[Saved data entries]
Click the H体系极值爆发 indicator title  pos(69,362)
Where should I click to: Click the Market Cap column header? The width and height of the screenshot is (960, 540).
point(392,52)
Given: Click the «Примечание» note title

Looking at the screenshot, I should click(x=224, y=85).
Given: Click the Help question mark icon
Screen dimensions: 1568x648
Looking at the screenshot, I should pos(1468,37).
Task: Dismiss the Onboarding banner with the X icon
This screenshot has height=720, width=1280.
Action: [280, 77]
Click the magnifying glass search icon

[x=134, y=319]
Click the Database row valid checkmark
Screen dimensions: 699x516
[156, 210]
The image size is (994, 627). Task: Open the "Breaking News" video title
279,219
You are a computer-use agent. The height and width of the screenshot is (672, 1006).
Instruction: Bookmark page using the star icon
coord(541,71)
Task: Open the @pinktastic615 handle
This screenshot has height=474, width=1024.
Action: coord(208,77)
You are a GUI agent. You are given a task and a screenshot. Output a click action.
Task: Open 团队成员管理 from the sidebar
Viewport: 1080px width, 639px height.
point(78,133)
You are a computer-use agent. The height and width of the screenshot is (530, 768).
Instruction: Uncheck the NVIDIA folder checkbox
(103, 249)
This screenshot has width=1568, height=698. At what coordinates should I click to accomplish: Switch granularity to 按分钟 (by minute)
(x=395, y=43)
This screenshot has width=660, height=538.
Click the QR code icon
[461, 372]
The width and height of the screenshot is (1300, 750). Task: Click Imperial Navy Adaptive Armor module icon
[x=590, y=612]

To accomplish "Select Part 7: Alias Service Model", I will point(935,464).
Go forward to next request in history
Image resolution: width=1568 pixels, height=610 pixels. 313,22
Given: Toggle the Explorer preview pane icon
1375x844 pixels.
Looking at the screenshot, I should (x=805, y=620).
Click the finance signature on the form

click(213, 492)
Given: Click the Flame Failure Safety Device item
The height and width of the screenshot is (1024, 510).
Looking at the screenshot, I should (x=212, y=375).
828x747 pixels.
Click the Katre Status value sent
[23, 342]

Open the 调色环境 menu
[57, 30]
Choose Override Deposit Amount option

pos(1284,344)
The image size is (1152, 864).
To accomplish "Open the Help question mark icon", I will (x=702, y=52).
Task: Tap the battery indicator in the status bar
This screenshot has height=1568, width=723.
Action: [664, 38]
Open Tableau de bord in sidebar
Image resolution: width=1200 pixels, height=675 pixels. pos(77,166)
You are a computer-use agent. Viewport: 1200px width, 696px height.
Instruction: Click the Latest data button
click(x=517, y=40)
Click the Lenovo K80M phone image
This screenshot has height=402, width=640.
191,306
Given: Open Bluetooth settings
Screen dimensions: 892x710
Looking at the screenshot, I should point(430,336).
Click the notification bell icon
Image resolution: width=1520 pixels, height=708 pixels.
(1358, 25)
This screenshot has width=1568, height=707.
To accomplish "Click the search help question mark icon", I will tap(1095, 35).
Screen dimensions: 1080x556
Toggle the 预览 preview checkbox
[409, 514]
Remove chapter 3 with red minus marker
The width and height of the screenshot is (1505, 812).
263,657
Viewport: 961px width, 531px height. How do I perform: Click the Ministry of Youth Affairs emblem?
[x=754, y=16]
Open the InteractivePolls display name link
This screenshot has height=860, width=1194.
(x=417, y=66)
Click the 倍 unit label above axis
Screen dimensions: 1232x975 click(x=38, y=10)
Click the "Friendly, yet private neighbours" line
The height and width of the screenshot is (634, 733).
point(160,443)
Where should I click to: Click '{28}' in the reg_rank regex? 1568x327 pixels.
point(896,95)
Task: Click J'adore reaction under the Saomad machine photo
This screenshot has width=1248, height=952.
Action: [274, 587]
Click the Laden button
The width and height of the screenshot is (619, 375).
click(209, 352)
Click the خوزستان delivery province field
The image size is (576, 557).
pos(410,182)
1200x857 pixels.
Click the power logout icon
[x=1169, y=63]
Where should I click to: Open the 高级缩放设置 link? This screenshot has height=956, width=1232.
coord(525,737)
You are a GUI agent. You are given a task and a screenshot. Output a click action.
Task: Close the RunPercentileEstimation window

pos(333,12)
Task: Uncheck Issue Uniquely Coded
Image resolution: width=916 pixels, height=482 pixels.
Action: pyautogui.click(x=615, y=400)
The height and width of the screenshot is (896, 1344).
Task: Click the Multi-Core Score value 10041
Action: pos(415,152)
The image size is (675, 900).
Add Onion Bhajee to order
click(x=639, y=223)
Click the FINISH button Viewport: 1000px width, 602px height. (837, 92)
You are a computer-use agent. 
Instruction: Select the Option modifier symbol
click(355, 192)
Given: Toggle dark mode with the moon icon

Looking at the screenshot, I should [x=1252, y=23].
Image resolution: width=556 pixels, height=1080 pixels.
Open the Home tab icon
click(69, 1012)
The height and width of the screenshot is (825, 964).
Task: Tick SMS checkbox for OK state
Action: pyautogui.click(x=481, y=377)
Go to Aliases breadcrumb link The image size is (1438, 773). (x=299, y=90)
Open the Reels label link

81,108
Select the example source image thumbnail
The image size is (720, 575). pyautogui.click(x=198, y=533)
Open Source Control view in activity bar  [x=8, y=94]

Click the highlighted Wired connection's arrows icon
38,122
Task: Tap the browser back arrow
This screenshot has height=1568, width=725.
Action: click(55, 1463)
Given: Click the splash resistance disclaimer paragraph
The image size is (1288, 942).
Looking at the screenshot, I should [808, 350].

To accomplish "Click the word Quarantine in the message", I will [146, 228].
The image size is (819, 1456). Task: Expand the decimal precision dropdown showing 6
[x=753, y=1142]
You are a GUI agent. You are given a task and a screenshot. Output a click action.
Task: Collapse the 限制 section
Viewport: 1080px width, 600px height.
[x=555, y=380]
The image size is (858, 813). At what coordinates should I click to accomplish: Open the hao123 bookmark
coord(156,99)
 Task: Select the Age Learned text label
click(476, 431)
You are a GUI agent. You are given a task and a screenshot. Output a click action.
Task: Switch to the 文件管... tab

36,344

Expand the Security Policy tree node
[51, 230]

| Prompt |
What is needed is the number of lines above that include the string "will", and nothing else.

| Result |
4